Aspirin / carisoprodol / codeine Pregnancy and Breastfeeding Warnings
Aspirin / carisoprodol / codeine is also known as: Soma Compound with Codeine
Aspirin / carisoprodol / codeine Pregnancy Warnings
A study of the use of low-dose aspirin (60 mg per day) to prevent and treat preeclampsia in 9364 pregnant women (the Collaborative Low-dose Aspirin Study in Pregnancy--CLASP) did "not support routine prophylactic or therapeutic administration of antiplatelet therapy in pregnancy to all women at increased risk of preeclampsia or IUGR." In that study, no excess of intraventricular hemorrhage, neonatal bleeds, or mortality attributable to bleeding were observed. The investigators did identify a possible role for low-dose aspirin in the treatment of early-onset preeclampsia severe enough to need very preterm delivery. Another study of low-dose aspirin (follow-up from the Italian Study of Aspirin in Pregnancy) has suggested that "low dose aspirin in pregnancy is safe with respect to the risks of malformation and of major impairment in development at 18 months of age." High-dose aspirin (2 g per day) has been associated with stillbirths, cerebral hemorrhage, oculoauriculovertebral dysplasia, neonatal salicylate toxicity, constricted ductus arteriosus, cyclopia, and neonatal acidosis. Some cases of congenital heart defects have been reported. However, a case control study of aspirin use in the first trimester concluded that aspirin "does not increase the risk of congenital heart defects in relation to that of other structural malformations." The frequency of fetal exposure to aspirin reported in many studies may be underestimated because aspirin (and other salicylates) occur in many over-the-counter preparations and women may fail to recall taking aspirin and over-the-counter drugs.
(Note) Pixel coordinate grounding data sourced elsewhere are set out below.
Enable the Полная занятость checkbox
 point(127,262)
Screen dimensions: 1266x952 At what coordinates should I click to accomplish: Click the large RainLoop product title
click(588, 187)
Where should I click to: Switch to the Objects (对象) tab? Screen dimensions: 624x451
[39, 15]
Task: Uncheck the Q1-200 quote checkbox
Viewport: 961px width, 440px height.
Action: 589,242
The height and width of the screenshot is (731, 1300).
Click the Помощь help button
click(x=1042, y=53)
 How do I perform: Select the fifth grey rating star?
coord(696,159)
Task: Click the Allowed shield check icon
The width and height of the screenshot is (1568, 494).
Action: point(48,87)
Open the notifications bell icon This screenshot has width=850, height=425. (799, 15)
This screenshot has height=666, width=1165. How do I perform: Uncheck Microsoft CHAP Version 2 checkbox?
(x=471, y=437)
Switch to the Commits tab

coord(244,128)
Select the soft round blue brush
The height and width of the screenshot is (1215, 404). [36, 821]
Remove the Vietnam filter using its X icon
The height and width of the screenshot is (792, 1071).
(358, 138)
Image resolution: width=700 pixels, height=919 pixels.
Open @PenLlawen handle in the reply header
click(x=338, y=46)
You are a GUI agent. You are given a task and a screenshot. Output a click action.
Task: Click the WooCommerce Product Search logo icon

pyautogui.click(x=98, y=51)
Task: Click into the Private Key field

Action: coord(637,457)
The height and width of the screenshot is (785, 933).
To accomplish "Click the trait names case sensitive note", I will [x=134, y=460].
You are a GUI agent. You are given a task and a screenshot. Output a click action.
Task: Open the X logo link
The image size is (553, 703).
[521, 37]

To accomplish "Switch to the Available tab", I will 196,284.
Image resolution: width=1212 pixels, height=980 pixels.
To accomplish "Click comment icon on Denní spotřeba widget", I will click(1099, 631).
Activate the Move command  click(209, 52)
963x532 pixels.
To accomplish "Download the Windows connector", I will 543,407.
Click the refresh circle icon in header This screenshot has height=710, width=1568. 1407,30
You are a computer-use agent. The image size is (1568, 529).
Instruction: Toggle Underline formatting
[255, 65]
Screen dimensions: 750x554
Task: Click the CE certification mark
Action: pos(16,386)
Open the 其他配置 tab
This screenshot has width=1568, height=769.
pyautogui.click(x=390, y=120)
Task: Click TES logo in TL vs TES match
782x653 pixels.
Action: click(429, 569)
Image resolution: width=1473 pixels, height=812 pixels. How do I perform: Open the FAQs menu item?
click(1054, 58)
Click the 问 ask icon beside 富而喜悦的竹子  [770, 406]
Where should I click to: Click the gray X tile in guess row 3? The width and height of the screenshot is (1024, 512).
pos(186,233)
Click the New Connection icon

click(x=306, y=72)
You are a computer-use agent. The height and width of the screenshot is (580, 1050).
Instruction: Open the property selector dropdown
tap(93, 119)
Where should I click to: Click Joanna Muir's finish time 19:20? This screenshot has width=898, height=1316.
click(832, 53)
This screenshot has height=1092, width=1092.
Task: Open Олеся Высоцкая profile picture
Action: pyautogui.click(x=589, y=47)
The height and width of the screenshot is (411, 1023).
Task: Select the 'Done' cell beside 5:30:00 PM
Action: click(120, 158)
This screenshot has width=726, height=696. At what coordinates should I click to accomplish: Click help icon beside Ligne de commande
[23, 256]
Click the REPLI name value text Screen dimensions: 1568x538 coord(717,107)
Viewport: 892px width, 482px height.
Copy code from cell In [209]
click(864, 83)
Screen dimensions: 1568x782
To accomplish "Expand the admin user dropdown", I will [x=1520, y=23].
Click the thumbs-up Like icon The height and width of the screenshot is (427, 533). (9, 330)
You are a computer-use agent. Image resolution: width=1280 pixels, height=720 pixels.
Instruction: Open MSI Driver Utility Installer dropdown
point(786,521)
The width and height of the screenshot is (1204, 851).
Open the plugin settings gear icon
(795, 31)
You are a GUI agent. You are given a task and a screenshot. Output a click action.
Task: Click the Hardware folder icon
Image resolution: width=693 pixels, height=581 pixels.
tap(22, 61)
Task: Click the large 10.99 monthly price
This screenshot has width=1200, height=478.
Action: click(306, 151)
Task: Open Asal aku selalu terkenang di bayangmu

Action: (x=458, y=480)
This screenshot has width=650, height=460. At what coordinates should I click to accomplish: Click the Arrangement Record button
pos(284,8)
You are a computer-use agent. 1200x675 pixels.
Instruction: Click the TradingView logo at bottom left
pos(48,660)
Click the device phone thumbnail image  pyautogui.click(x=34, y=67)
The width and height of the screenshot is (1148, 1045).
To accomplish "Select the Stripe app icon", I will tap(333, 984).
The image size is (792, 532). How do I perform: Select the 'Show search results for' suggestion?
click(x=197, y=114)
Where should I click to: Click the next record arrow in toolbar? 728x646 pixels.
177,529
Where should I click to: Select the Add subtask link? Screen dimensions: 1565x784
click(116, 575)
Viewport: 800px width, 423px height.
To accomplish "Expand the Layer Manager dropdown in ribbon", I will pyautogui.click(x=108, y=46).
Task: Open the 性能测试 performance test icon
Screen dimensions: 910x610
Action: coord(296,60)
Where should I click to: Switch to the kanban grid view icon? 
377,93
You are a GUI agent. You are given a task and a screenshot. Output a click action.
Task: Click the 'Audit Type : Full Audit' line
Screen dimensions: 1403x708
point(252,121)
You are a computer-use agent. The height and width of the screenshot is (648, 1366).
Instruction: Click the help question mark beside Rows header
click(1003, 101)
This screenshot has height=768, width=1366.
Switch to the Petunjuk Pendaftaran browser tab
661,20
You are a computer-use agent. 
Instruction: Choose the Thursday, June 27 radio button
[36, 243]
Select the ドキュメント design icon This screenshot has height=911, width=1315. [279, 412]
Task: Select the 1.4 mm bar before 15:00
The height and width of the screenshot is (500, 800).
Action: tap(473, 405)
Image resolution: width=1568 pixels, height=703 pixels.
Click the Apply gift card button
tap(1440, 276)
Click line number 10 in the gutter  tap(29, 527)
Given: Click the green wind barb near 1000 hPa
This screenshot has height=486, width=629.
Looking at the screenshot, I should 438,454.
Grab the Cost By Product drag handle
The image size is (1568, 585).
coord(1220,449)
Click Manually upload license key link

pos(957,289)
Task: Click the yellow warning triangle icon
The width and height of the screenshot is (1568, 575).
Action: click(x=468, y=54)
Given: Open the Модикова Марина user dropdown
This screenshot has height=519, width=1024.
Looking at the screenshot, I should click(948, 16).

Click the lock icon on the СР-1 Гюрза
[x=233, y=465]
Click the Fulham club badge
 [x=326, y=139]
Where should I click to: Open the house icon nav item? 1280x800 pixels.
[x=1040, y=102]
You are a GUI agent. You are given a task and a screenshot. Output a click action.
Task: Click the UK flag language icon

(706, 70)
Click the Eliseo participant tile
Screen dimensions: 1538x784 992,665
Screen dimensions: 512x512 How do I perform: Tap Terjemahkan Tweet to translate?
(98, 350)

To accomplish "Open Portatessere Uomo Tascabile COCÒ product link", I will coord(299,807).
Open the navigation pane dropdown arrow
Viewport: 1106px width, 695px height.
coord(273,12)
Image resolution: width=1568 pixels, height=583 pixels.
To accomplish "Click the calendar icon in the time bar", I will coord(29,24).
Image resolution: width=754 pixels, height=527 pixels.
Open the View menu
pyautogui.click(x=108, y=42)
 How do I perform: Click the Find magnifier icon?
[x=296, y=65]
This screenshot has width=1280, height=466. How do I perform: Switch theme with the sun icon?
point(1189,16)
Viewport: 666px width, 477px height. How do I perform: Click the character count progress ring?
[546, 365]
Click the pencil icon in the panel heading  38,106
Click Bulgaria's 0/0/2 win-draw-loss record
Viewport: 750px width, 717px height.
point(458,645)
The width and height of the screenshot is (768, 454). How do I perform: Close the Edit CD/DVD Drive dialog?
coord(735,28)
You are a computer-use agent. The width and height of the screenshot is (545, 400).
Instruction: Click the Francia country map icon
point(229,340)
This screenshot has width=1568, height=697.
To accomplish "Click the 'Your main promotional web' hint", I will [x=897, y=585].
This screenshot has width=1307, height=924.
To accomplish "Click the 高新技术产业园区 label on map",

Aspirin/carisoprodol/codeine has been assigned to pregnancy category C by the FDA. Use of nonsteroidal anti-inflammatory drugs during the third trimester of pregnancy should be avoided due to effects on the fetal cardiovascular system (closure of the ductus arteriosus). Aspirin use in pregnancy has been associated with alterations in both maternal and fetal hemostasis. In addition, high doses have been associated with increased perinatal mortality, intrauterine growth retardation, and teratogenic effects. Increased maternal bleeding can occur during delivery when aspirin is used 1 week prior to and/or during labor and delivery. Prolonged gestation and labor have been reported due to aspirin's inhibition of prostaglandin. Codeine is the only narcotic analgesic which has shown a statistically significant association with teratogenicity (involving respiratory tract malformations) at the time of this writing. Like other narcotics, codeine rapidly crosses the placenta. Neonatal codeine withdrawal has occurred even in infants whose mothers were taking codeine at cough suppressant doses for as little as ten days prior to delivery. There are no controlled data in human pregnancy. Aspirin/carisoprodol/codeine should only be given during pregnancy when benefit outweighs risk. In 1990, the FDA issued a warning that it is especially important not to use aspirin during the last trimester of pregnancy unless specifically directed to do so by a physician because it may cause problems in the unborn child or complications during delivery.
Aspirin / carisoprodol / codeine Breastfeeding Warnings
Aspirin is excreted into human milk in small amounts. Peak milk salicylate levels have been reported at nine hours after maternal dosing (and measured at 1.1 mg/dL). Use of large doses of aspirin can result in rashes, platelet abnormalities, and bleeding in nursing infants. Because of a single case report of metabolic acidosis, the American Academy of Pediatrics characterizes aspirin as a drug that has been "associated with significant effects on some nursing infants and should be given to nursing mothers with caution." Carisoprodol is excreted into human milk. Adverse effects in nursing infants have not been reported but are theoretically possible. Use of carisoprodol during lactation is not recommended. Codeine is excreted into human milk in small amounts. Several small series and one small retrospective study suggest that codeine may be causative in episodes of apnea, bradycardia and cyanosis in the first week of life. Codeine is nevertheless considered compatible with breast-feeding by the American Academy of Pediatrics. The manufacturer of aspirin/carisoprodol/codeine recommends that due to the potential for serious adverse reactions in nursing infants, a decision should be made to discontinue nursing or discontinue the drug, taking into account the importance of the drug to the mother.